Jerome Powell: Part of it is evolving technology. So as technology evolves, it requires rising skills on the part of the people. U.S. educational attainment has not moved up as rapidly as it has in other countries. Globalization’s also a factor. For many advanced economies, manufacturing to some extent, has moved into developing countries. So for whatever reason, and the opioid crisis is related to I think to those other factors.

Scott Pelley: The opioid crisis?

Jerome Powell: The opioid crisis is millions of people. They tend to be young males. And it’s a very significant problem. And it’s part of a larger picture.

Scott Pelley: you seem to be talking about part of this generation being lost.

Jerome Powell: That is the issue. When you have people who are not taking part in the economic life of a country in a meaningful way, who don’t have the skills and aptitudes to play a role or who are not doing so because of because they’re addicted to drugs, or in jail, then in a sense they are being left behind.

As if Princeton economists discovery that the manmade opioid epidemic had bent the US survival curve downward (notably for white males) wasn’t enough. Now we see the secondary impact of losing a generation of young workers on our economy overall.

For those responsible for igniting this disaster, a day of reckoning is fast approaching. Of course Pharma is in the cross-hairs – notably Purdue Pharma, Cephalon, J&J, Endo Health Solutions and Actavis. Then come the wholesale drug distributors including AmerisourceBergen Corporation (NYSE:ABC), Cardinal Health, Inc. (NYSE:CAH) and McKesson Corporation (NYSE:MCK). Giant retail conglomerates like CVS and Walgreen’s could also be caught in the snare.

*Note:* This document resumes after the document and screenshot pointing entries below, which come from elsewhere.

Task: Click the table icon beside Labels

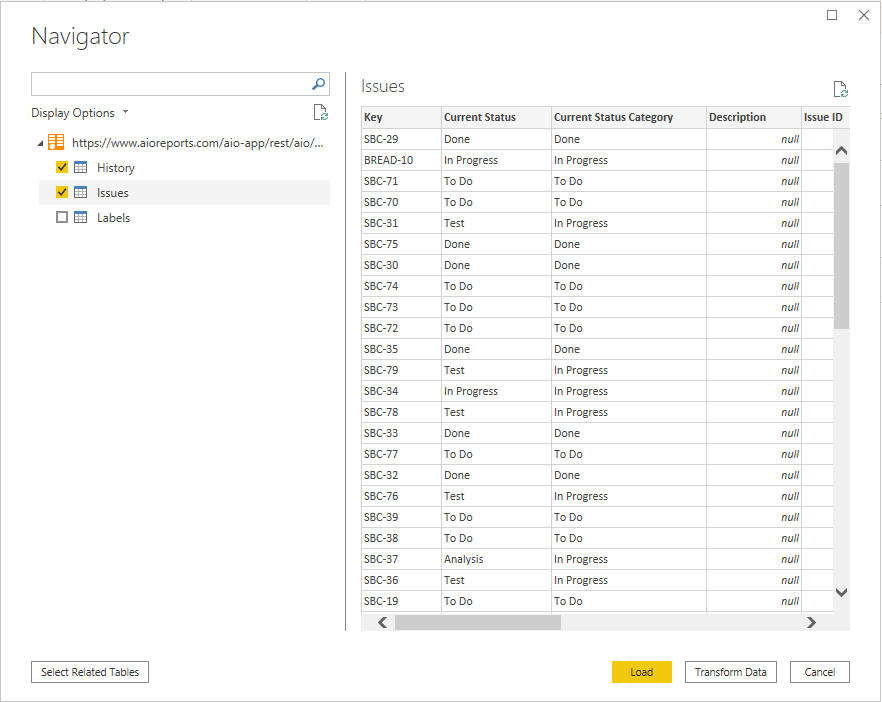Action: tap(80, 217)
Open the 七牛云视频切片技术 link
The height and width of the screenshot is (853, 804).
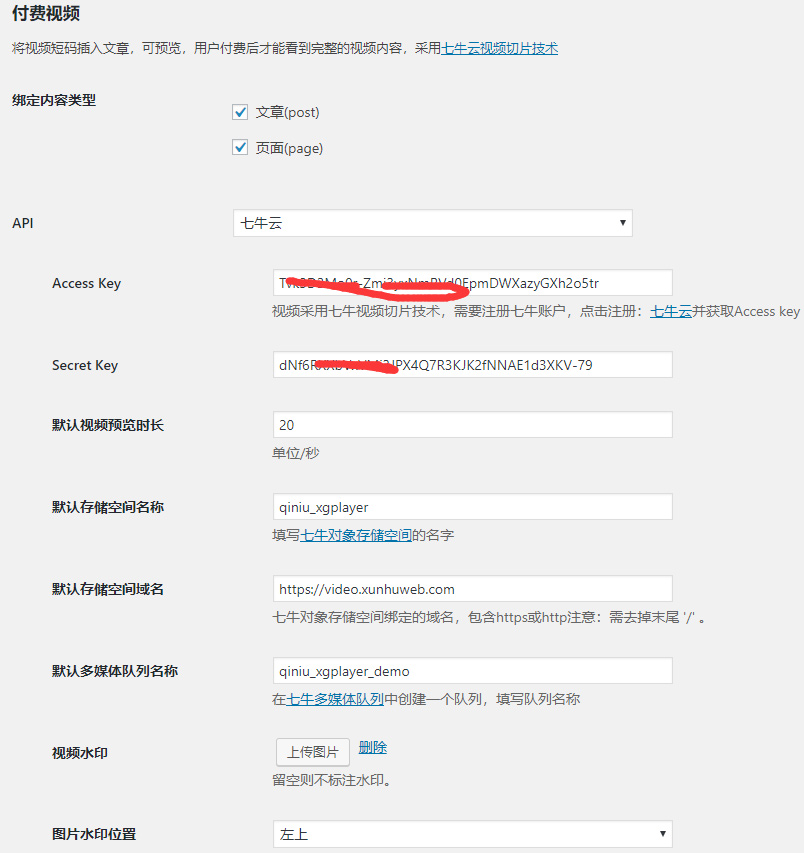tap(499, 48)
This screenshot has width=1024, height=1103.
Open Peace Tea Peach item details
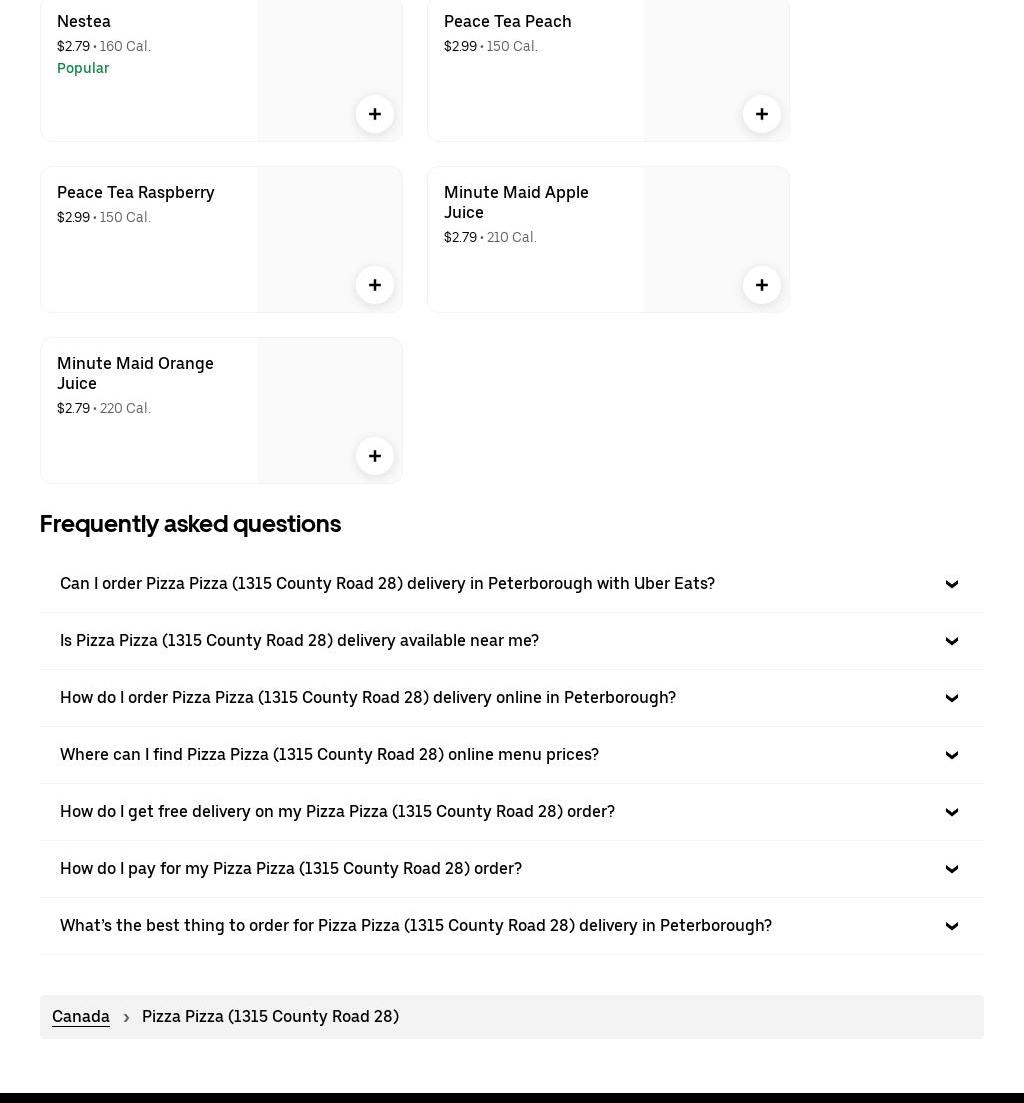point(507,21)
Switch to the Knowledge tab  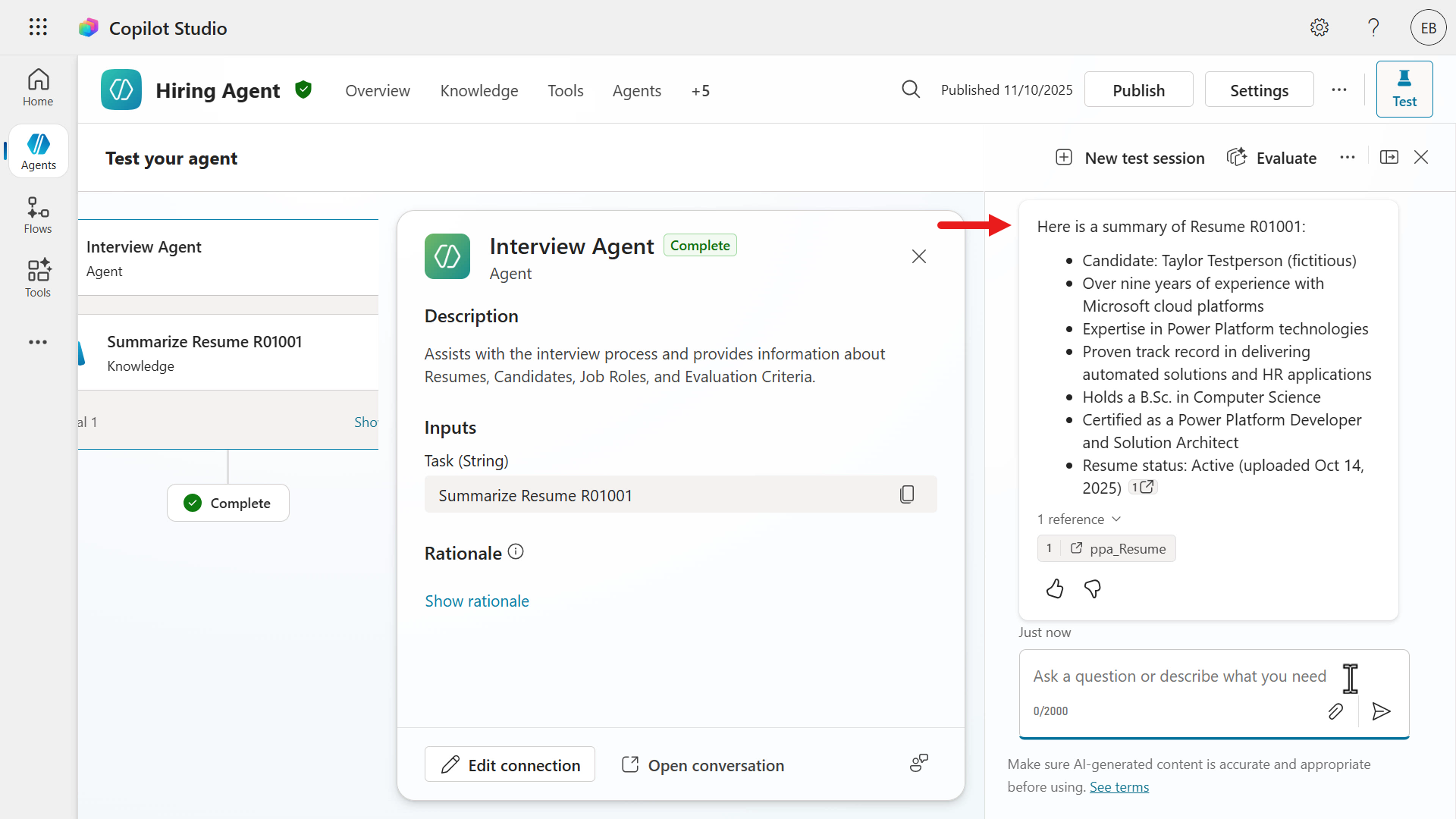click(479, 91)
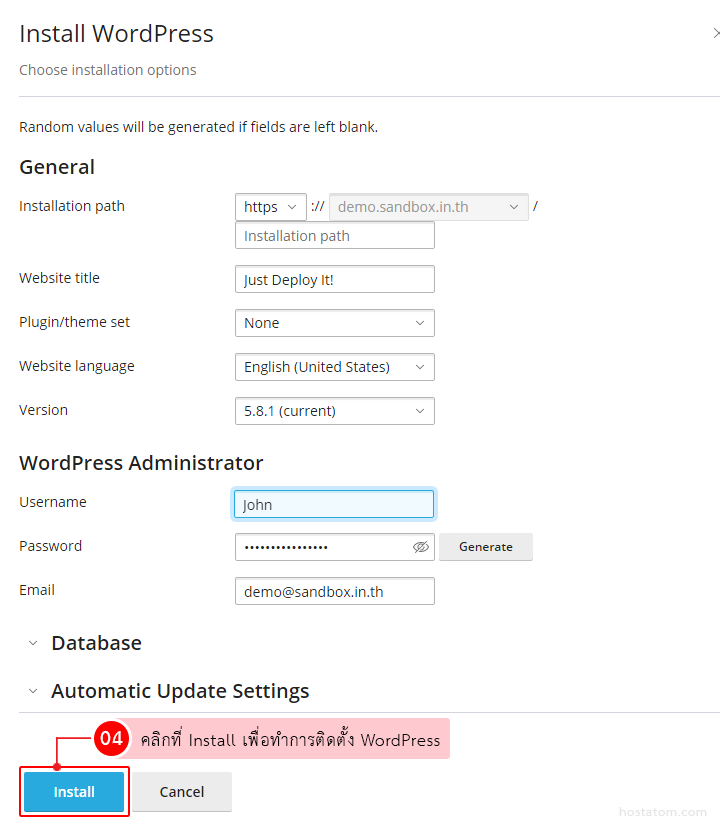Toggle password visibility eye icon
720x830 pixels.
click(x=421, y=547)

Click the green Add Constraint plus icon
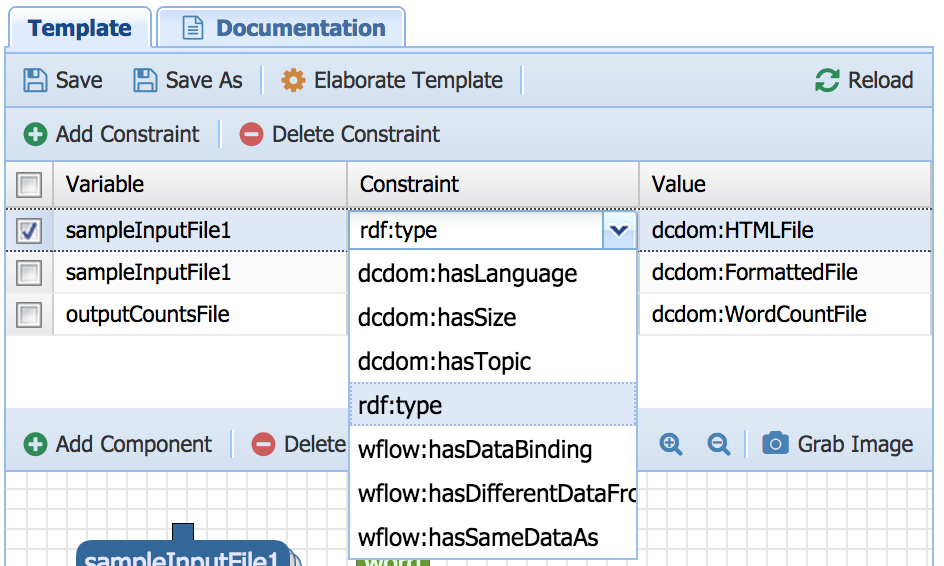(36, 134)
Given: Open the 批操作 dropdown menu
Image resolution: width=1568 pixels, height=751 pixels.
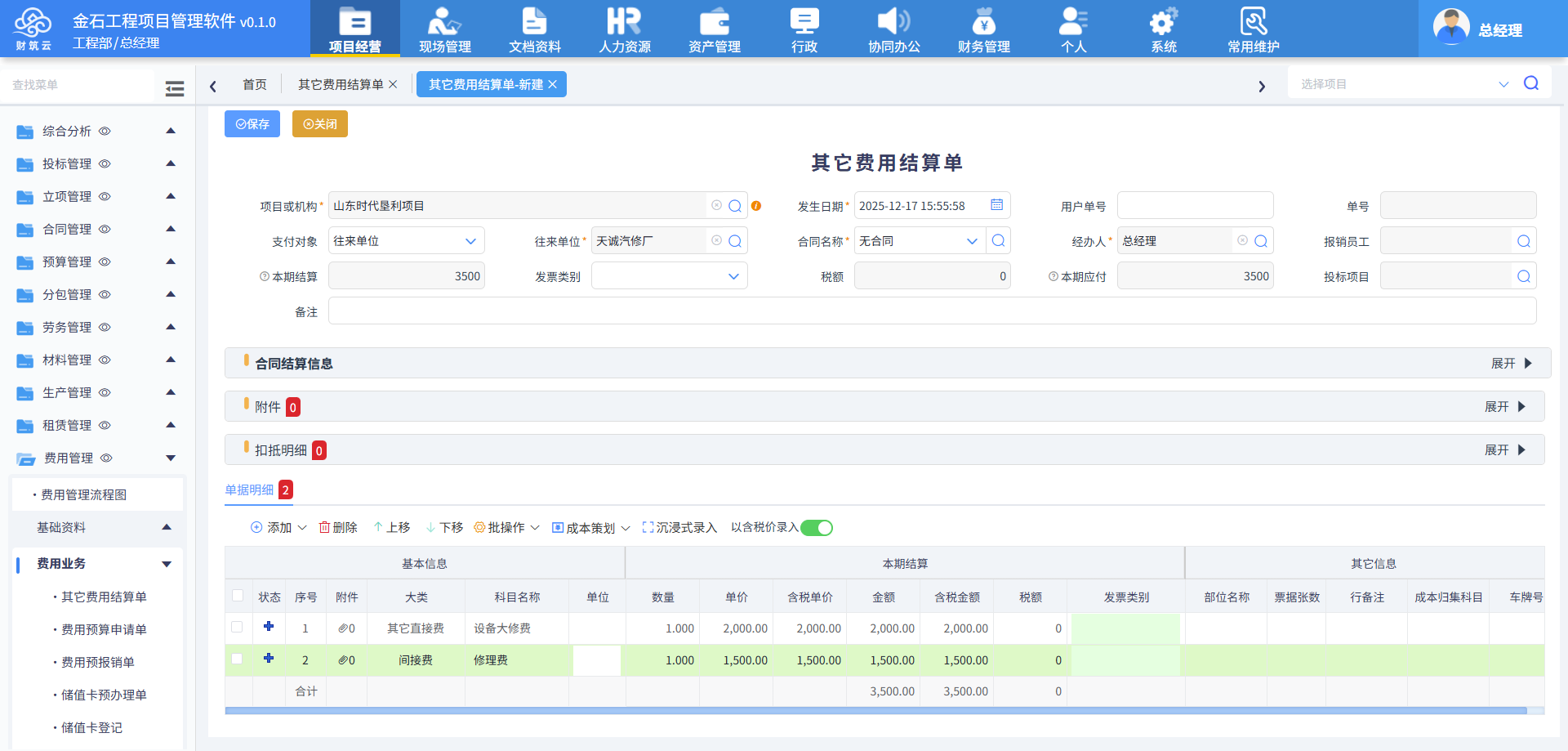Looking at the screenshot, I should coord(506,527).
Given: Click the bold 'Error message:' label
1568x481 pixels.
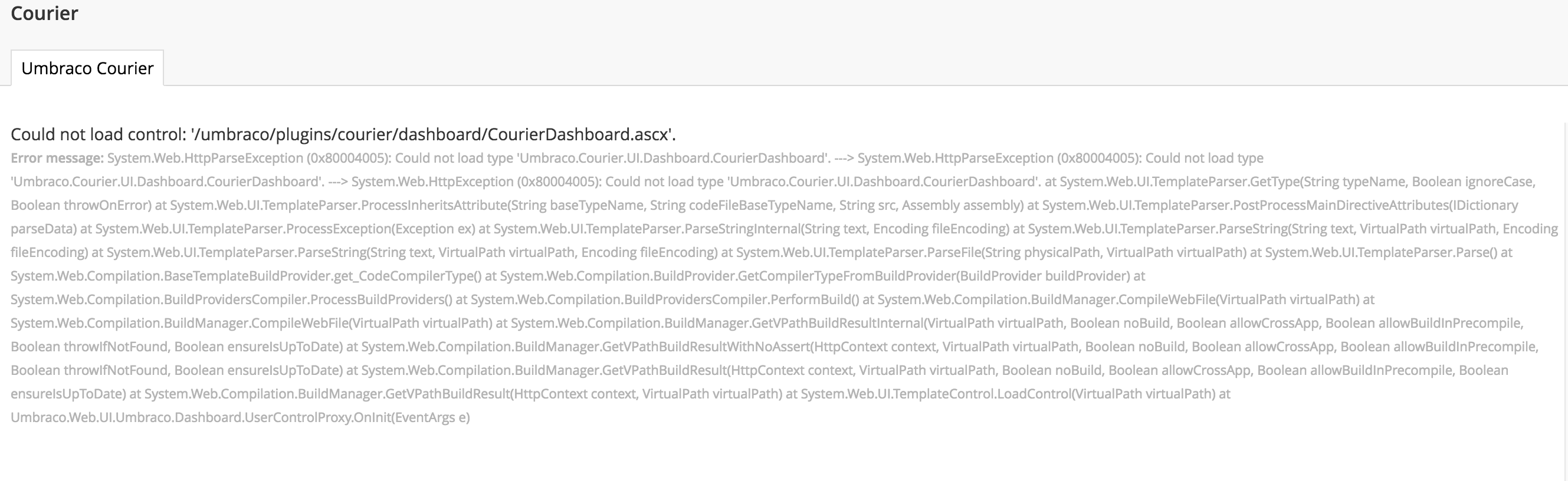Looking at the screenshot, I should pos(57,158).
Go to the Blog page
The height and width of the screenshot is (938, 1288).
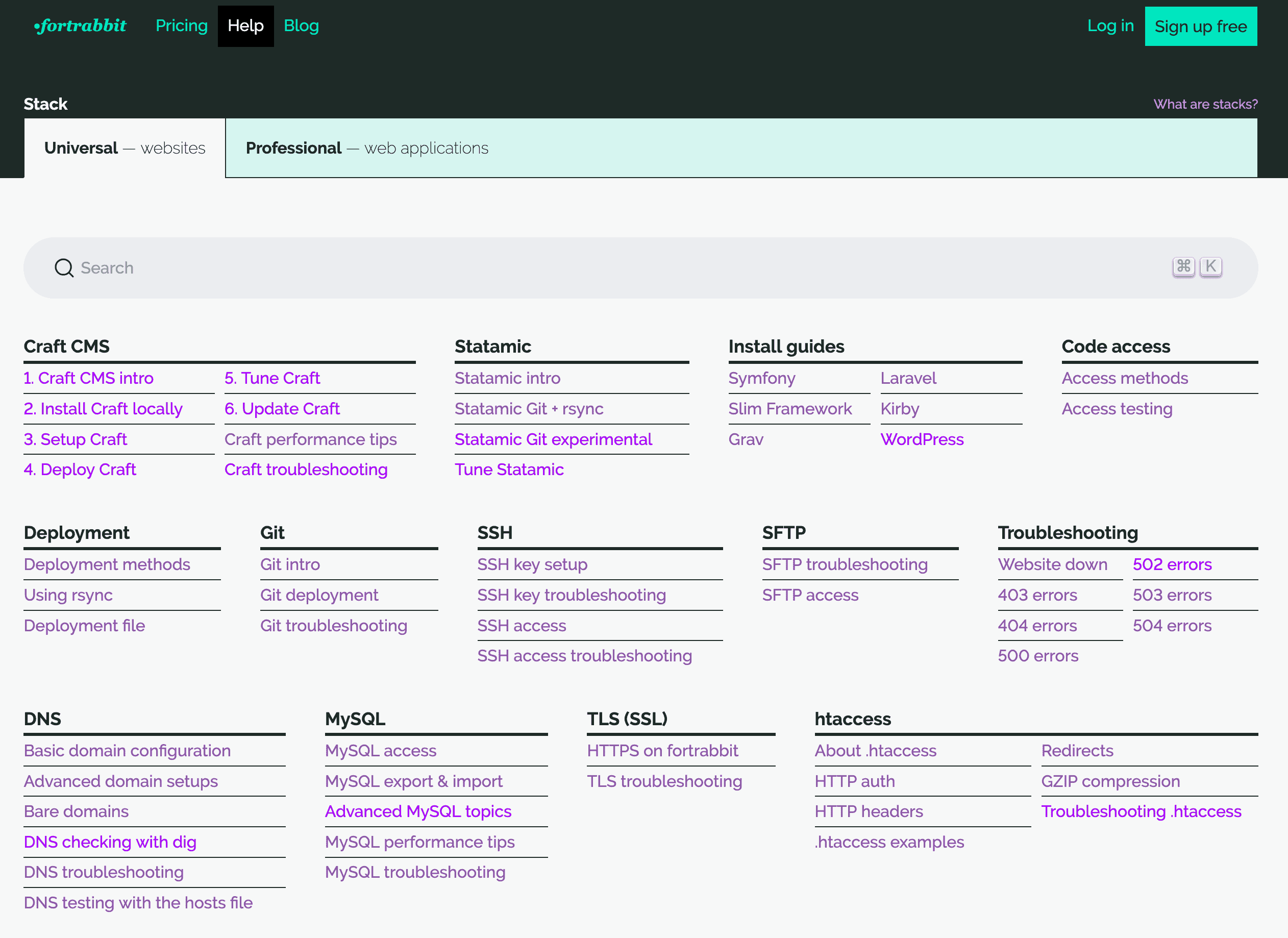point(301,26)
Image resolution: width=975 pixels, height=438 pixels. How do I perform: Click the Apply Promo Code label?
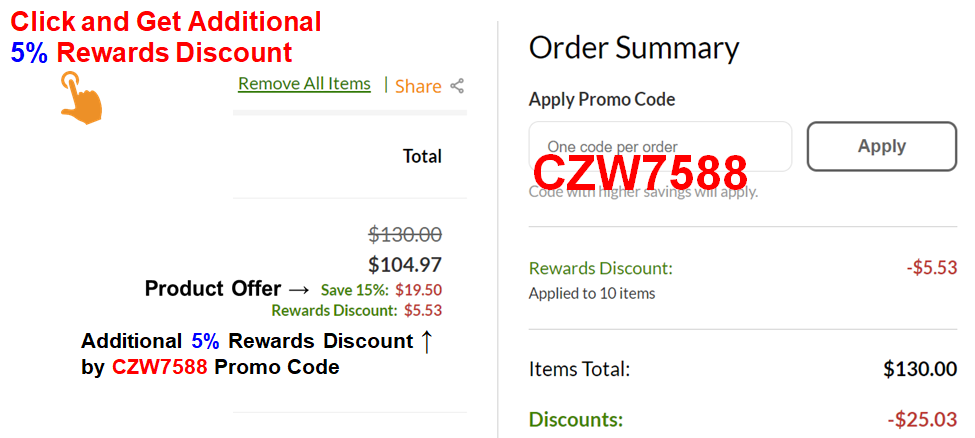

There are also enablers like the AMA which accepted into its Federation a new Pharma-funded  pain society which convinced the nation’s doctors that pain was the “5th vital sign”. The AMA also sold its Physician Masterfile Database to data miner IMS Health which allowed the opioid companies to target physicians through prescription profiling who were already sloppy prescribers. AMA sales of the data in 2006 alone brought in $44.5 million.

And let’s not forget a range of bottom feeders like Rudy Giuliani and Bernard Kerik who Purdue Pharma hired to get Bush Administration officials to stand down in their planned prosecution of the company in 2004. Consider the lives that might have been saved had they failed.

But now, the sheer scale of the disaster has caught up with many, if not all of the Medical Industrial Complex offenders. Attorney Mike Moore is leading over 30 state attorney generals in litigation, as he did in the 90’s with tobacco companies. Purdue Pharma is exploring bankruptcy with states pursuing the kind of claw-back on hidden Purdue family money that is reminiscent of the Bernard Madoff affair.

Still and all, it’s pretty shocking that you can literally bring down your entire economy when a greedy profiteering group of health sectors decide to conspire and enable each other. No wonder a sizable portion of the nation is eyeing nationalizing of the health care system. They’re not voting for socialism, they’re voting against conspiracy, collusion, death and the destruction of America’s economy.